I see the exact moment the want surges and I think, yes, finally, and his hand comes up to my jaw, his thumb at the corner of my mouth, his whole enormous careful body leaning down into the small space left between us?—
And then he stops.
His forehead drops to mine instead of his mouth. We breathe the same air. His hand trembles against my face, this man whose hands don't tremble, and I understand that the not-kissing is costing him more than the kiss would.
"No," he says, and it's wrecked. "Not like this.
Not when you're hurt and snowed in and I'm the only warm thing in forty miles.
If I ever—if this is ever becomes real, Wren, it's going to be because you chose it from solid ground, not because I was the only door out of the cold.
" He pulls back, just far enough to look at me, and his eyes are bright and furious and tender all at once.
"You've never let anyone close. I'm not going to be a man who took that because the weather handed it to him. You deserve a clear day to decide."
He steps back. He rebuilds the line, not on the floor this time, but in himself, and it's worse to watch because I can see how much it hurts him.
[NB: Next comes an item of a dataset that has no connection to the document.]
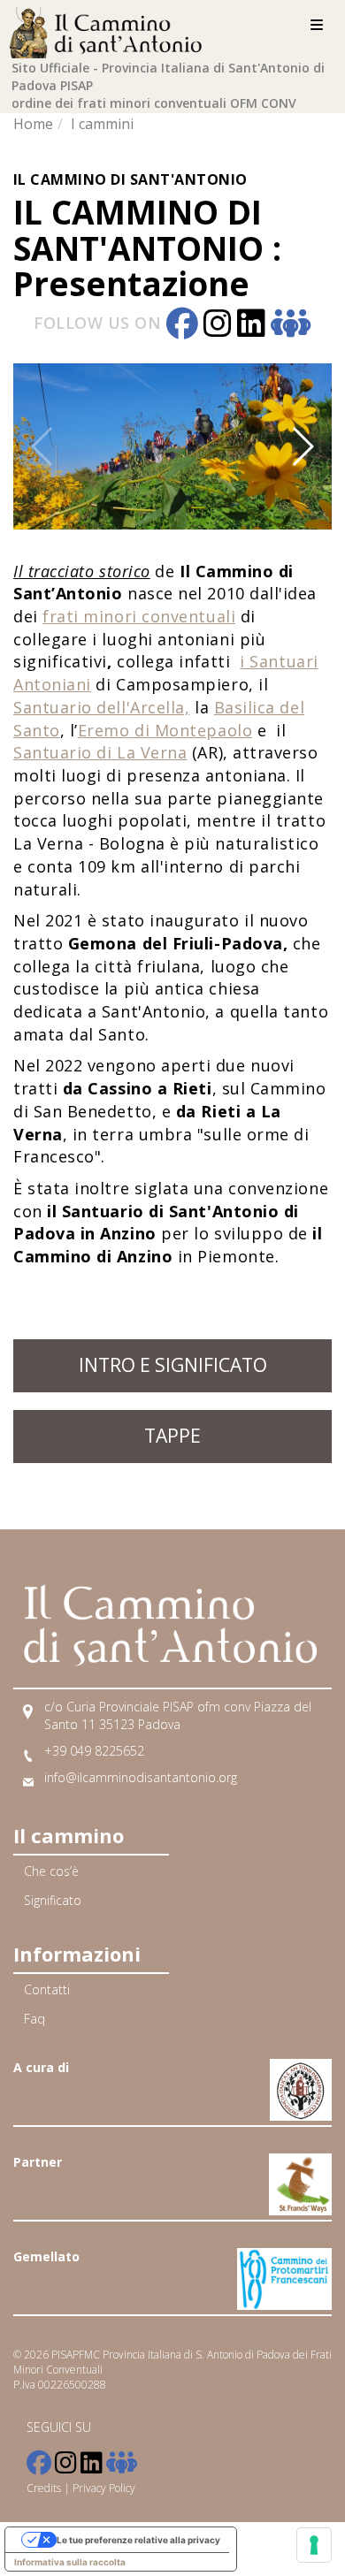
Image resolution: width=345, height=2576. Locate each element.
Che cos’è (51, 1871)
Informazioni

I should feel rejected. I've just laid the most private thing I own at the feet of a man who turned away from it.
But that's not what it feels like. It feels, standing there with my heart slamming and his thumb's warmth still on my mouth, like the single most respecting thing anyone has ever done for me.
Like being handed back to myself, whole, with a note that says when you're sure.
No one has ever wanted me enough to refuse me for my own sake.
No one has ever made my yes matter that much.
I love him. The thought arrives plain and enormous and entirely without my permission, the way the snow came. I love him, this lethal, lonely, gentle, impossible man, and he just made it impossible to do anything but.
"Okay," I whisper. "A clear day."
"A clear day," he agrees, rough.
Juniper's head comes up off her paws.
A half-second later, so does Eli's. His hand is on the rifle and his whole body has changed, gone to that terrible stillness, and he's at the window, and his voice when it comes is no longer the man who almost kissed me.
"Get away from the glass," he says. "Now. Somebody's on the saddle."